Source data »
----

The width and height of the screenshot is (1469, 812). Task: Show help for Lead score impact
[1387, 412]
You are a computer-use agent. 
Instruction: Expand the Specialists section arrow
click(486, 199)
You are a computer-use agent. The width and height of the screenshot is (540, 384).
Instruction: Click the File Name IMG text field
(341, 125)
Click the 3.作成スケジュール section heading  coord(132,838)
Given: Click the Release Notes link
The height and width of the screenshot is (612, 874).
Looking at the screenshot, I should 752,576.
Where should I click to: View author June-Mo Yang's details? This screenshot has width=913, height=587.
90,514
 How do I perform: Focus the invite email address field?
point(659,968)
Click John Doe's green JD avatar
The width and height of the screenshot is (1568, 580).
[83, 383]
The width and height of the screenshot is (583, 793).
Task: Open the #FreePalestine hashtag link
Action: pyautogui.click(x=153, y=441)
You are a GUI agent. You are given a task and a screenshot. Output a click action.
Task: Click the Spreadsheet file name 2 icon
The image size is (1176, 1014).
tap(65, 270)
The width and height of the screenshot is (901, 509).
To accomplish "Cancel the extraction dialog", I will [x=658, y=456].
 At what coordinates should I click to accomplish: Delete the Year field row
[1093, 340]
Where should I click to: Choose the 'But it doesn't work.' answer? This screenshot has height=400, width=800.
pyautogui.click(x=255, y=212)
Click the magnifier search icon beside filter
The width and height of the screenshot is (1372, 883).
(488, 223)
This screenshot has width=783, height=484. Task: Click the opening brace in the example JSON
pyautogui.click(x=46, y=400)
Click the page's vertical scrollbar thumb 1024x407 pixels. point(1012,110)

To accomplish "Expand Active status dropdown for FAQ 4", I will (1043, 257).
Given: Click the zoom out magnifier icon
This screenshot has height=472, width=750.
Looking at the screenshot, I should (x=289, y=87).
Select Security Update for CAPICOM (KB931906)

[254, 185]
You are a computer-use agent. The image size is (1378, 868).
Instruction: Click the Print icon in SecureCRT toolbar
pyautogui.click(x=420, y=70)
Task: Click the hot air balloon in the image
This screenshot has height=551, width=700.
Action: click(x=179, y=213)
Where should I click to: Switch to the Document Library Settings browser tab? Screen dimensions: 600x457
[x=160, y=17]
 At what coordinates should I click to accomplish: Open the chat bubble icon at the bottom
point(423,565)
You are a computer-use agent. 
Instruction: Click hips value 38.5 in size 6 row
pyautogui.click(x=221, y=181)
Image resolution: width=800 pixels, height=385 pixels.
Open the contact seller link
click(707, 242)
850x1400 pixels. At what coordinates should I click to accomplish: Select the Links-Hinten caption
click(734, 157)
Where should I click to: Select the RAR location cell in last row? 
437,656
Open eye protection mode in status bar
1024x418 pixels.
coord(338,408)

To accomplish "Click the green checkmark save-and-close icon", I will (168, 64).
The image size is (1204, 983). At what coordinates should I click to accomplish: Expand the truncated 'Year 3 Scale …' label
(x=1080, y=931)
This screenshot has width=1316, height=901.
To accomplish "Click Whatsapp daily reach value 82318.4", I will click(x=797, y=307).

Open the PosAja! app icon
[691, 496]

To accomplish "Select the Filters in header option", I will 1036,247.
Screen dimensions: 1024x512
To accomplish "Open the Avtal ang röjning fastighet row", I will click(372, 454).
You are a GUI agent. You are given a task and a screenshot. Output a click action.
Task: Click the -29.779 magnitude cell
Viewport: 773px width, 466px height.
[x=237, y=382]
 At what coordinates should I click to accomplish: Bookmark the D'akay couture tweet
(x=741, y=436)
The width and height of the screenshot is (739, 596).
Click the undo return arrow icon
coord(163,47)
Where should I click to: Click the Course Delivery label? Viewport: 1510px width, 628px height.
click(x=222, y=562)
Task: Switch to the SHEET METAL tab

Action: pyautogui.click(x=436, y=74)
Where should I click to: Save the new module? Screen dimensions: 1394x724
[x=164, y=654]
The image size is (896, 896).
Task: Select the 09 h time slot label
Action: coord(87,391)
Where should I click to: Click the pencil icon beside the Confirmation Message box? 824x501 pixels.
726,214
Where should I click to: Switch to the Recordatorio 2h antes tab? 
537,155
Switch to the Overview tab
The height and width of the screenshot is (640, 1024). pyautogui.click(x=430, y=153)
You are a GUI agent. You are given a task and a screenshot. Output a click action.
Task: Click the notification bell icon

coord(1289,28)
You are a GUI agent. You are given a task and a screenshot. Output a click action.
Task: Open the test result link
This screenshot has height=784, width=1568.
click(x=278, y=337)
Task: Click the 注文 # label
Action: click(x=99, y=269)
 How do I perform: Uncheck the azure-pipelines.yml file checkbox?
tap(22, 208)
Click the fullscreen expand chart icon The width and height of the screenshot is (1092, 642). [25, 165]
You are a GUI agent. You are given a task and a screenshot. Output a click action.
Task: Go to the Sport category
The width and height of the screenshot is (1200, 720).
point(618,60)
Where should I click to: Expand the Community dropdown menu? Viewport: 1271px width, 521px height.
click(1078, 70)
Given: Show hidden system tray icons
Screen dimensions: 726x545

----

About this task » Starting from the first line of the records above, retype each line exactly up to and including the one that contains "Given: Click the Release Notes link", and nothing more.

Output »
The width and height of the screenshot is (1469, 812). Task: Show help for Lead score impact
[1387, 412]
You are a computer-use agent. 
Instruction: Expand the Specialists section arrow
click(486, 199)
You are a computer-use agent. The width and height of the screenshot is (540, 384).
Instruction: Click the File Name IMG text field
(341, 125)
Click the 3.作成スケジュール section heading  coord(132,838)
Given: Click the Release Notes link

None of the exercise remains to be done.